Sports Betting Strategies: Machine Learning

IG Quant Research
IG Quant Research
Published in
3 min readJan 27, 2020

Machine learning has become accessible and widely used. Through languages like Python one can easily import sklearn, et al and experiment with different models.

In this article we are going to talk how we use supervised learning and unsupervised learning techniques to produce betting tips/signals.

Outlier detection — Unsupervised Learning

One of our goals is to find potential inefficiencies in the market. Every bookmaker has to deal with mispriced odds, using outlier detection techniques we try to find these odds before they are completely corrected.

We analyze the odd timeseries for each bet using z-scores(variance and mean calculated with the Welford Algorithm) and more complex models such as Isolation Forests to detect outliers. This process will output real time alerts and data to be used by our filter/forecast models detailed below.

Isolation Forest

Supervised Learning — Filtering and Forecasting

For each different sport we have different goals when using Supervised Learning. This is because we have different ranges of data for each sports. Our base dataset for each sport is composed by player/team and tournament/league statistics plus bookmaker data(odd timeseries of different houses). We also use the outputs of the anomaly detection models as a feature/input for ours models. Each sport has its own data preparation process consisting on cleaning, labeling and standardizing data.

For sports like Tennis or Soccer we use binary classification to filter out bad tips, meaning, if our models predict a different outcome from the one forecasted by our tipsters, the tip is not realized as a bet.

For sports like Volleyball or Handball we try to forecast the outcome of the match. We try to find convergence between the tips produced by out tipsters and our models.

Listing:
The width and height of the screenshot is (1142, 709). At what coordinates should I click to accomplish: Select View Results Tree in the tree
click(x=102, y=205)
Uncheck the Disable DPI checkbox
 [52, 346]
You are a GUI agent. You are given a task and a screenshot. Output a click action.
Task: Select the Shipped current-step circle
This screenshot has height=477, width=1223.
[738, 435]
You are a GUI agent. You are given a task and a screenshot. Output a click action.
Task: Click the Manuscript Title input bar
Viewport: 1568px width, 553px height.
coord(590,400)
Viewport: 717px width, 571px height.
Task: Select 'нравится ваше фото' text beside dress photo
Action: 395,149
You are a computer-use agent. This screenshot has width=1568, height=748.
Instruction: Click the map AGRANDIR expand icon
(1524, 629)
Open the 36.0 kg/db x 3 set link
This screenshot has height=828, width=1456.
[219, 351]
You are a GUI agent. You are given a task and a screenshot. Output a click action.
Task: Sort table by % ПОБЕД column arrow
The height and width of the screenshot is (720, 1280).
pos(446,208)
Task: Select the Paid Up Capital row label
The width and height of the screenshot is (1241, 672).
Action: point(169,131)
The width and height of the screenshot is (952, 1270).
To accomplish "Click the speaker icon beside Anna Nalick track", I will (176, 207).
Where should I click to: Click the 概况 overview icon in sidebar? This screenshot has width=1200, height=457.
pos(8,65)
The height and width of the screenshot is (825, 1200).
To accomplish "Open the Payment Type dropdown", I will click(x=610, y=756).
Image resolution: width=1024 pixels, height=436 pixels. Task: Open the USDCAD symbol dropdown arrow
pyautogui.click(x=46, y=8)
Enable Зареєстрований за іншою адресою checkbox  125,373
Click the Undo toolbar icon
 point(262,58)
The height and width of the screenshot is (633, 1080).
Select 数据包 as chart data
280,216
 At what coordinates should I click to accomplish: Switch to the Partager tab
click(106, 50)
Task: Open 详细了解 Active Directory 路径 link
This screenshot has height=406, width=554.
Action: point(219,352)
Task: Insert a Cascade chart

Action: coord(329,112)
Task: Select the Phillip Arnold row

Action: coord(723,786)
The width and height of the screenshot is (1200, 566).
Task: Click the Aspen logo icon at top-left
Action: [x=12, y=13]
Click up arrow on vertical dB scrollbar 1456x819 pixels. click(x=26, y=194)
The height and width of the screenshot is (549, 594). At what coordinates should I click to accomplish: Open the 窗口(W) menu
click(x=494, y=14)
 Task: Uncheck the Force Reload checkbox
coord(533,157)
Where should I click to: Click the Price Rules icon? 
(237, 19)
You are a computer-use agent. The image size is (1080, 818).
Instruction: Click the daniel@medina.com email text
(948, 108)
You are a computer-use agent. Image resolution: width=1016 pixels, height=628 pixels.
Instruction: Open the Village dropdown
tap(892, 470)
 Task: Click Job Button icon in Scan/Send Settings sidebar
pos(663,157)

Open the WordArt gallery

Goals:
a. Based on the sports betting article above, decide whether each statement agrees with it. Answer yes or no for each and quote the words that settle it.
(i) Binary classification is used for Tennis and Soccer.
(ii) The outputs of the anomaly detection models are kept out of the inputs to the supervised models.
(iii) The mean and variance behind the z-scores are calculated with the Welford Algorithm.
b. Answer these questions from the sports betting article above.
(i) On what date was it published?
(ii) Which more complex model is named for detecting outliers in the odd timeseries?
(iii) For Volleyball or Handball, what do they try to forecast?

Written responses:
a.
(i) Yes: "For sports like Tennis or Soccer we use binary classification to filter out bad tips"
(ii) No: "We also use the outputs of the anomaly detection models as a feature/input for ours models."
(iii) Yes: "z-scores(variance and mean calculated with the Welford Algorithm)"

b.
(i) Jan 27, 2020
(ii) Isolation Forests
(iii) The outcome of the match